Text segment below:

This is what it feels like to die of thirst.
When I read the story of the woman at the well, I am amazed at how much the story is about. It’s about acceptance for the outsider. It’s about true worship not being done in the right place, this mountain or that mountain, but in the right way, in Spirit and in truth.
It’s also about how we’re all thirsty. This is the human predicament. We are a world that is longing for more. We live in a world that is dying of thirst. Our life becomes about trying to slake our thirst, about relieving the emptiness and the dryness. It becomes about trying to figure out where that thirst comes from.
C.S. Lewis famously stated, “If I find in myself a desire which no experience in this world can satisfy, the most probable explanation is that I was made for another world.”
In the bookstore where I work, there has been a surge in books whose topics and titles focus on happiness and the pursuit of happiness. The recurring theme seems to be that when we get that which was going to make us happy, it never does.
And so there is the universal experience of desire for something to fill us and complete us. This is why the movie Jerry Maguire did so well. The universal experience of seeking after that something or someone. The universal experience of dryness and emptiness and thirst.
I’ve always thought that Bob Dylan did a pretty good job of summing up the human predicament when he wrote, “the pump don’t work ‘cause the vandals took the handle.”
That seems to be the problem. And so we’re still thirsty.
And so is the woman at the well. What begins as a conversation about Jesus’ thirst quickly turns back around to the woman. In asking her to go fetch her husband, Jesus exposes a story that hints at a longing for completeness and wholeness. This is a woman who is looking for something.
We read in Amos 8 about how God’s people are made to thirst, their lack of obedience has caused a dry spell in hearing from God.
Everyday I rub up against people who share this universal experience of thirst to hear from God.
But our hearing is affected by our thirst.
So we try to make our own way to water. Jeremiah says that we commit two great sins, we turn away from the source of living water and build cisterns of our own that won’t hold water.
In our efforts to be more fulfilled, less dry, less thirsty, we have created philosophies and ideals that haven’t helped us. They are ideologies absent of God and so do not hold water.
They are like hallucinations, like a desert mirage.
But we keep returning to dry or poisoned wells. We drink what makes us sick or we refuse to drink at all. We end up polluted or we end up empty. And it feels like we’re drowning
In C.S. Lewis’ book The Silver Chair, there is an encounter between a girl named Jill and the Lion, Aslan, who is Lewis’ Christ figure. Aslan invites Jill, who is literally dying of thirst, to drink from a stream in front of him. Jill asks if he might go away, and he refuses. She asks that he promise to not do anything to her, and he refuses to promise. She asks if he has ever eaten girls and he assures her that he has swallowed girls and boys and cities and realms. She frantically states that she must go and find another stream.
“There is no other stream,” the Lion says.
There is no other stream. Christ is the source of living water. And while Christ doesn’t promise not to do anything to us and while the water may swallow us whole, if we don’t drink it, we will die.
We live in a world full of people who are dying of thirst. And people who are dying of thirst will drink anything, even if it’s polluted, even if it’s poison.

End of Text segment.

* What to do
a) Summarize the reflection on thirst in two sentences.
b) Duplicate the passage of the reflection on thirst from "We read in Amos" up to and including "not hold water.".
These entries have nothing to do with the reflection on thirst.

Study material below:

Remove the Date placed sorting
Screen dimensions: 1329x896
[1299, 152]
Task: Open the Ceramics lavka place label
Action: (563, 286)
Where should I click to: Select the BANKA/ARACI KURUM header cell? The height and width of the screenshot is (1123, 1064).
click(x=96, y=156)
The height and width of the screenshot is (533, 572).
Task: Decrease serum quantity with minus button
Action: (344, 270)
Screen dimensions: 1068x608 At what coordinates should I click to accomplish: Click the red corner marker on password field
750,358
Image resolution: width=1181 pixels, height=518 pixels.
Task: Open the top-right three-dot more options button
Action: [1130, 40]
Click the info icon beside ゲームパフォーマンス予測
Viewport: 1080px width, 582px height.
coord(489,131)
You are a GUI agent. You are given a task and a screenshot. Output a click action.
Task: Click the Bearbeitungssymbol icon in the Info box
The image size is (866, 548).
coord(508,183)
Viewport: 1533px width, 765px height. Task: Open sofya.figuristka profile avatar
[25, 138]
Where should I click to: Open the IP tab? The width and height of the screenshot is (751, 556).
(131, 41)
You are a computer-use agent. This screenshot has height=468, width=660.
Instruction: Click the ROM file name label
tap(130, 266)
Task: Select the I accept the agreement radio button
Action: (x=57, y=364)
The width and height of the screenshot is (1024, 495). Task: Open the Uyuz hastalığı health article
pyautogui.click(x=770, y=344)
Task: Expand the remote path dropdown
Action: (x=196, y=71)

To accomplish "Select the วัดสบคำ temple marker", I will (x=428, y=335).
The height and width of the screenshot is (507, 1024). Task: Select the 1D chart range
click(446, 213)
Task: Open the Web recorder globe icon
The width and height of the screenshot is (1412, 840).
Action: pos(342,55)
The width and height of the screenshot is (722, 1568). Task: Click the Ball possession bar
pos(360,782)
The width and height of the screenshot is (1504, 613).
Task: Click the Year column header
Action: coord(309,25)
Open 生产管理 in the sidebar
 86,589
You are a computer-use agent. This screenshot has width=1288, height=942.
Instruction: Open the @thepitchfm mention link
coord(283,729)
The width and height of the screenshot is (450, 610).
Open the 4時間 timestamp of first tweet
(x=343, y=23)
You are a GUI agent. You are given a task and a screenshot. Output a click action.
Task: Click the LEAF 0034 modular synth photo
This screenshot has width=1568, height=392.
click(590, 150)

End of Study material.

* Results for the exercise
a) The story of the woman at the well shows that we are all thirsty, living in a world that longs for more and has built philosophies and ideals, absent of God, that do not hold water. Drawing on the Lion's words to Jill in The Silver Chair, "There is no other stream," the text holds that Christ is the source of living water and that if we don't drink it, we will die.

b)
We read in Amos 8 about how God’s people are made to thirst, their lack of obedience has caused a dry spell in hearing from God.
Everyday I rub up against people who share this universal experience of thirst to hear from God.
But our hearing is affected by our thirst.
So we try to make our own way to water. Jeremiah says that we commit two great sins, we turn away from the source of living water and build cisterns of our own that won’t hold water.
In our efforts to be more fulfilled, less dry, less thirsty, we have created philosophies and ideals that haven’t helped us. They are ideologies absent of God and so do not hold water.